Data provided
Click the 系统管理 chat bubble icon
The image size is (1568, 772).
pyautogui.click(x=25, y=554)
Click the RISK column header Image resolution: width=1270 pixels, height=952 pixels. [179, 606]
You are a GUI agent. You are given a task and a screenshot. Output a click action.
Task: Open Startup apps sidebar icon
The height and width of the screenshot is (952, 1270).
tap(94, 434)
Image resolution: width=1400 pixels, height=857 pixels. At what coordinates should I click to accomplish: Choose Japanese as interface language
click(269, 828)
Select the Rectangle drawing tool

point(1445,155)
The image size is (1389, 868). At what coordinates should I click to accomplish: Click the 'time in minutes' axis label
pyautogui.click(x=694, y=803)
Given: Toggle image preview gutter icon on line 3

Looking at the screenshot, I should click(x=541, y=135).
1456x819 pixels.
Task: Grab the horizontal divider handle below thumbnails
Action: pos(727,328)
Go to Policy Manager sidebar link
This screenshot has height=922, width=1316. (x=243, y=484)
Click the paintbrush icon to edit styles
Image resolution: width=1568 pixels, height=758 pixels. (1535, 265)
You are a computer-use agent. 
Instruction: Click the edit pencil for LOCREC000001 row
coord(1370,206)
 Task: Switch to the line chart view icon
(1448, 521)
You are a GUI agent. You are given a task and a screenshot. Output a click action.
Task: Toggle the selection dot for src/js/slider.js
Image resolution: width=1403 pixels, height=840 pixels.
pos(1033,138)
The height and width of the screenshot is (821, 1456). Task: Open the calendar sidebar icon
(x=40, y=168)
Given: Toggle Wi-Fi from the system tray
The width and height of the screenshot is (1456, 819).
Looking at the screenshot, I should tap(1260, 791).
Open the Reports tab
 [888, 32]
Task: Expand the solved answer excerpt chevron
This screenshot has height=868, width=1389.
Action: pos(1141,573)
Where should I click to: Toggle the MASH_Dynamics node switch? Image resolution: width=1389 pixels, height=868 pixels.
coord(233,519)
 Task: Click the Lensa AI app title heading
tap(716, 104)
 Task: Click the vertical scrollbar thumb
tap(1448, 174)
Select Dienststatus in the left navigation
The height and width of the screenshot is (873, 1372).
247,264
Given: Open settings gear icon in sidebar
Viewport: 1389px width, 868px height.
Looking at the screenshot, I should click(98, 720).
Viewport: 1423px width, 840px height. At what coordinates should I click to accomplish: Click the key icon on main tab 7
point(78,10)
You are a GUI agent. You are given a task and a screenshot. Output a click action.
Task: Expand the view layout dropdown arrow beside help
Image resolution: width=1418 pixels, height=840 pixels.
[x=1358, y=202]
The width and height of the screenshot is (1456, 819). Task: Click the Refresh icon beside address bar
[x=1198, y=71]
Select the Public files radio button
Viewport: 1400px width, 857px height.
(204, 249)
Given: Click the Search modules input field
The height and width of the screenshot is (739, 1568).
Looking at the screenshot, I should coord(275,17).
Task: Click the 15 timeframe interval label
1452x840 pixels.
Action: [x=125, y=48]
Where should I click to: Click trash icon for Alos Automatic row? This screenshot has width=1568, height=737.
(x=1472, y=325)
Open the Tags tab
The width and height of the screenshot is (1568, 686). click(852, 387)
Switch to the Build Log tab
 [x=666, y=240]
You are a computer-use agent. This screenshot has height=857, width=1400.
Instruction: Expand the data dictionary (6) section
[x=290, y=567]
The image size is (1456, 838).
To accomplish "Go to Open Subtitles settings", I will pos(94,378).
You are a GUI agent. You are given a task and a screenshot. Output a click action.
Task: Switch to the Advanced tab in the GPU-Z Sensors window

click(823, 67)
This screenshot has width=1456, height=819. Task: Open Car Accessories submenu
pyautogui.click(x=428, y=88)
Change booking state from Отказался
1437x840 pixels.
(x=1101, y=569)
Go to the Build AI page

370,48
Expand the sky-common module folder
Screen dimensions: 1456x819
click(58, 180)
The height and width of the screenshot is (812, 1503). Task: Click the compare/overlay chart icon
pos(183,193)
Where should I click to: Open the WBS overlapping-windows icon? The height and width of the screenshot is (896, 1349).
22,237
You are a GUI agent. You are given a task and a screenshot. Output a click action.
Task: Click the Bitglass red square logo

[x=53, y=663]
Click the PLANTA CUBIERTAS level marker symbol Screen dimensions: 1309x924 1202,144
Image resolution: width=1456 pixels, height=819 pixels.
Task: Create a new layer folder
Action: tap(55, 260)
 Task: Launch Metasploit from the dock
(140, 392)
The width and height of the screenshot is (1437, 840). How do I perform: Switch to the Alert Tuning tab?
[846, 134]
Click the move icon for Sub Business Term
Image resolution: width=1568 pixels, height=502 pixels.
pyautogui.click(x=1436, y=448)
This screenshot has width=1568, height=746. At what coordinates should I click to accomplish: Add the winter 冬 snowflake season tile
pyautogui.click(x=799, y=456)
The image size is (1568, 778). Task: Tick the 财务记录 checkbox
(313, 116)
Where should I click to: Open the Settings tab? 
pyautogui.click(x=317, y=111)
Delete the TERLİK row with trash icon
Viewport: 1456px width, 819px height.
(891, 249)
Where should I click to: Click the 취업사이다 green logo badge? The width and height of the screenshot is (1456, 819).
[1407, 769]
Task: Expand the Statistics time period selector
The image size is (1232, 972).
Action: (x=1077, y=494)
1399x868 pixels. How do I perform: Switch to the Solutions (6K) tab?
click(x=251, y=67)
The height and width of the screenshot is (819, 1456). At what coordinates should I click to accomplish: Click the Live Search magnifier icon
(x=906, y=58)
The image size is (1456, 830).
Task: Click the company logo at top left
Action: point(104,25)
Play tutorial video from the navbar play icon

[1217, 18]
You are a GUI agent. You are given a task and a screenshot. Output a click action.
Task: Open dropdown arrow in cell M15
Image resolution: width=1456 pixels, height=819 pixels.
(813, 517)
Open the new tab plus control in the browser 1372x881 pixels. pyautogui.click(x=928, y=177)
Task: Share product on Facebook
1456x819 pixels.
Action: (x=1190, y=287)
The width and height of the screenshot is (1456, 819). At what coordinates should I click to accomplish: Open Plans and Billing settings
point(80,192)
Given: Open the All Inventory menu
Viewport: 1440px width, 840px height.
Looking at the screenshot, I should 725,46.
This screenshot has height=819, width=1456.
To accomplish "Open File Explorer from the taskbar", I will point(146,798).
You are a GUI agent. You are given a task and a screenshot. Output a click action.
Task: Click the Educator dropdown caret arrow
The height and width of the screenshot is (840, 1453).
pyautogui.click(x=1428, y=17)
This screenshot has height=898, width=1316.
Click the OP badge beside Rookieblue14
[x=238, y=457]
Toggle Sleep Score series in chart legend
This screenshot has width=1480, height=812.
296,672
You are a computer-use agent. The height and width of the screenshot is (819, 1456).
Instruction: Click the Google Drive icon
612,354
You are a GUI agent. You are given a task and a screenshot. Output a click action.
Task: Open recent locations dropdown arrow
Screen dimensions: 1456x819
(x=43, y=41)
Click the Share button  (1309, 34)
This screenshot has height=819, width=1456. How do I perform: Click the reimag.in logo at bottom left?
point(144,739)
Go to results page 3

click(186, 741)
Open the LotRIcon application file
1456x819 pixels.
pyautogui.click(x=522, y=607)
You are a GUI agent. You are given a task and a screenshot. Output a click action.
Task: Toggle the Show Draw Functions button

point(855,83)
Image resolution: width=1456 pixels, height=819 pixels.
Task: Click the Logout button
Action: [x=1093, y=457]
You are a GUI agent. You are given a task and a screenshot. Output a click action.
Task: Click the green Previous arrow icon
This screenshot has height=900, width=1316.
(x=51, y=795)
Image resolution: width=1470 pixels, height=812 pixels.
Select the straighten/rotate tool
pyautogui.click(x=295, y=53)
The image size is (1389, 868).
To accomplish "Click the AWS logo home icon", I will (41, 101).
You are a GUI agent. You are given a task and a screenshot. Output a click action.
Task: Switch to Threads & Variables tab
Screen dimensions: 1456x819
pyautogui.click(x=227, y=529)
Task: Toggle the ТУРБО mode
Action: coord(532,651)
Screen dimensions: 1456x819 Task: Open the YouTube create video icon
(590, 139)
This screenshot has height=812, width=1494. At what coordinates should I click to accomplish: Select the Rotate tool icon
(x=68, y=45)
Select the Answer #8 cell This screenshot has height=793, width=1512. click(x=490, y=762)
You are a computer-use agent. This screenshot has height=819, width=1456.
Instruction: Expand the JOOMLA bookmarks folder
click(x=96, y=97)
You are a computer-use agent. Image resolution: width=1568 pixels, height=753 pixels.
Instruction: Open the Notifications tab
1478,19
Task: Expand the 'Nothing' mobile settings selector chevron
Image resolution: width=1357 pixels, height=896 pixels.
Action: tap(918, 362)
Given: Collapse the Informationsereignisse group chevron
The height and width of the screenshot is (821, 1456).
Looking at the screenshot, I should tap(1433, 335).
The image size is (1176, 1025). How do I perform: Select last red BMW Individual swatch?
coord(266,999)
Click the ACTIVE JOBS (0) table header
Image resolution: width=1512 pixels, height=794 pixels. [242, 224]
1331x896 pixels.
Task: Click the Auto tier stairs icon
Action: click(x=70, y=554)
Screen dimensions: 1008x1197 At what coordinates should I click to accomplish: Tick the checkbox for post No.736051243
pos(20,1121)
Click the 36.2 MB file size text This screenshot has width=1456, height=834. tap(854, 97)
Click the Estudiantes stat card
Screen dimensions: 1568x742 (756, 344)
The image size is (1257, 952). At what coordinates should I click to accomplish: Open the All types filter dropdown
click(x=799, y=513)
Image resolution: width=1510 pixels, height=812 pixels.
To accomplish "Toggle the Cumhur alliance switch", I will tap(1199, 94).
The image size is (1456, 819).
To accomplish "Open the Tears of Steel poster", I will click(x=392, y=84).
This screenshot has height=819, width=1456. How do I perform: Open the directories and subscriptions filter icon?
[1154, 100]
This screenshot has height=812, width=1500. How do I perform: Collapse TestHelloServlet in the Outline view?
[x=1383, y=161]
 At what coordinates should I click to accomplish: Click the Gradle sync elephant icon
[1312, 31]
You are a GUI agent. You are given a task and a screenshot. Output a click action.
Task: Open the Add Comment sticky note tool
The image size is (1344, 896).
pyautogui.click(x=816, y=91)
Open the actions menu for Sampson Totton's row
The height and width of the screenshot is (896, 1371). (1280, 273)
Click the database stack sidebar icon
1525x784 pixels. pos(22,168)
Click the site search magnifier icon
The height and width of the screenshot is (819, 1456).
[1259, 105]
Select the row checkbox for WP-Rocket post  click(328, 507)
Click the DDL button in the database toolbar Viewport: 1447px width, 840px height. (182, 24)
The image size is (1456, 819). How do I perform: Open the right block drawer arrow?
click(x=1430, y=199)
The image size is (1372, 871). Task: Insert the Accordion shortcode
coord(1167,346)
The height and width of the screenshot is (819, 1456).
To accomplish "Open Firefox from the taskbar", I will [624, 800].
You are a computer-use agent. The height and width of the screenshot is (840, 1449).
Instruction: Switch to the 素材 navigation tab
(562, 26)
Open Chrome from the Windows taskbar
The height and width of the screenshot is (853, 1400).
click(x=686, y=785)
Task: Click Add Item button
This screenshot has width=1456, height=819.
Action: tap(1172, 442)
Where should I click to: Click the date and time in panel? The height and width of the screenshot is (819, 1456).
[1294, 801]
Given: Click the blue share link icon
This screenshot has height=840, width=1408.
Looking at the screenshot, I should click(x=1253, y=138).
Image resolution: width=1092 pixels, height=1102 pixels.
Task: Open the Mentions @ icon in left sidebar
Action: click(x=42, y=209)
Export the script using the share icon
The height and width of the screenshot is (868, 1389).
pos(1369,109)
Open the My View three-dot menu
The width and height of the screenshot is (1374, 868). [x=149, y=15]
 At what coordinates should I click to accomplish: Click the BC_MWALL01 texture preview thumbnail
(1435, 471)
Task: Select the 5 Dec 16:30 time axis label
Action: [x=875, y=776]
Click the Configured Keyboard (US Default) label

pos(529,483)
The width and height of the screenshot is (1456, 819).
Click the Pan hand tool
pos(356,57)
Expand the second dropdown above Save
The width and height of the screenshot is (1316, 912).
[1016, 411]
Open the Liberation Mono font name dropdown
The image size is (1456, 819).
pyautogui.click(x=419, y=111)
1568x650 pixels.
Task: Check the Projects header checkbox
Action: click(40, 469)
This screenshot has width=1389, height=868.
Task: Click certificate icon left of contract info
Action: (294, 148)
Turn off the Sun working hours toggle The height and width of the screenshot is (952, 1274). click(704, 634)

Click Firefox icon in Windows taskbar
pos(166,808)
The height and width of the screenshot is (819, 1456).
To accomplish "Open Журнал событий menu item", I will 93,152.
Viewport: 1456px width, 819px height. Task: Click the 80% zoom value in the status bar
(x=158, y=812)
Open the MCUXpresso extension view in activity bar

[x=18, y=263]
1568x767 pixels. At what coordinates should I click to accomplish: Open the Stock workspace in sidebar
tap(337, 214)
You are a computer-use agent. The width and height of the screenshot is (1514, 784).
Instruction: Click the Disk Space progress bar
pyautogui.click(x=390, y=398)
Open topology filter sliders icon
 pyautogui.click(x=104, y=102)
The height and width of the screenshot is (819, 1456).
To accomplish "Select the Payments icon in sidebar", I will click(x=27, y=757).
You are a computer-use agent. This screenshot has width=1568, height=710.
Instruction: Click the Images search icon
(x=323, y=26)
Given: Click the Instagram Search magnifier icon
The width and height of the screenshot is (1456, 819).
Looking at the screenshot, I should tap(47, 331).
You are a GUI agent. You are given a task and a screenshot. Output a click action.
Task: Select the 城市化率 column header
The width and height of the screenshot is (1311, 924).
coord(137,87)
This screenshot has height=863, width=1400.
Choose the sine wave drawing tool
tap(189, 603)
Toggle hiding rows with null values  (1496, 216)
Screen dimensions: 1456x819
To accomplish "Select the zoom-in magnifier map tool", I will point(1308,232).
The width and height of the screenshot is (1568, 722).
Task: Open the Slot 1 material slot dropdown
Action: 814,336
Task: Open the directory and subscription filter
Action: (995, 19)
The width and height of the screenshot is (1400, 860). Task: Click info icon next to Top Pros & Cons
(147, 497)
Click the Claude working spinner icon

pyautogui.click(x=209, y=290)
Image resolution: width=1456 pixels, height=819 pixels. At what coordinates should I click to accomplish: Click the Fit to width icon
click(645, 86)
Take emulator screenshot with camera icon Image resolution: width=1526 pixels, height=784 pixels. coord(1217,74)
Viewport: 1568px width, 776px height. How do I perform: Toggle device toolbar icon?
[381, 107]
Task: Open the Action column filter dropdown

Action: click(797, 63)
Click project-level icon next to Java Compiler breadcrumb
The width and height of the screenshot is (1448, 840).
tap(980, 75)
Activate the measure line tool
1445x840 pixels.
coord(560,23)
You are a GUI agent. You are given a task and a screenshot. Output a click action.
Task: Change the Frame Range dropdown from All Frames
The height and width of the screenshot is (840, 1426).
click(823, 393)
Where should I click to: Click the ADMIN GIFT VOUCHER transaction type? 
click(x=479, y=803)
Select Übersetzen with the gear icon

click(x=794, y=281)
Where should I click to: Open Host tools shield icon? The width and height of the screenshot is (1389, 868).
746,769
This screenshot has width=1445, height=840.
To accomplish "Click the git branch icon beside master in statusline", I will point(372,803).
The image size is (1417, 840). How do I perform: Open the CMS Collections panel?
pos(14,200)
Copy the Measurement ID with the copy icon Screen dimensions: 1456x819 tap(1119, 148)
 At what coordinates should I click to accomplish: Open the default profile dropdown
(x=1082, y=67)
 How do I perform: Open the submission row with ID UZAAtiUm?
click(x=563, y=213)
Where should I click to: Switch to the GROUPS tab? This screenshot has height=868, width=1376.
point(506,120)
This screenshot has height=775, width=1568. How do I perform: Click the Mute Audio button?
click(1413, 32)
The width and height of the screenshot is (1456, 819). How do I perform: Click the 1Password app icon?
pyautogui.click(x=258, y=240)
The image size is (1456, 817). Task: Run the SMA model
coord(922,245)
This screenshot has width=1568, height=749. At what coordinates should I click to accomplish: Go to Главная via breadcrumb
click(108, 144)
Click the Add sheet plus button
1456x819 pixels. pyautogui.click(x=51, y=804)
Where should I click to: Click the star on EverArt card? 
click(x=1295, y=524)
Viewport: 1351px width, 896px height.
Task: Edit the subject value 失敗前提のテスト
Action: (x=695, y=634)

Activity
Count every line of the material that holds the string "Change", then give the total alone.

Response
2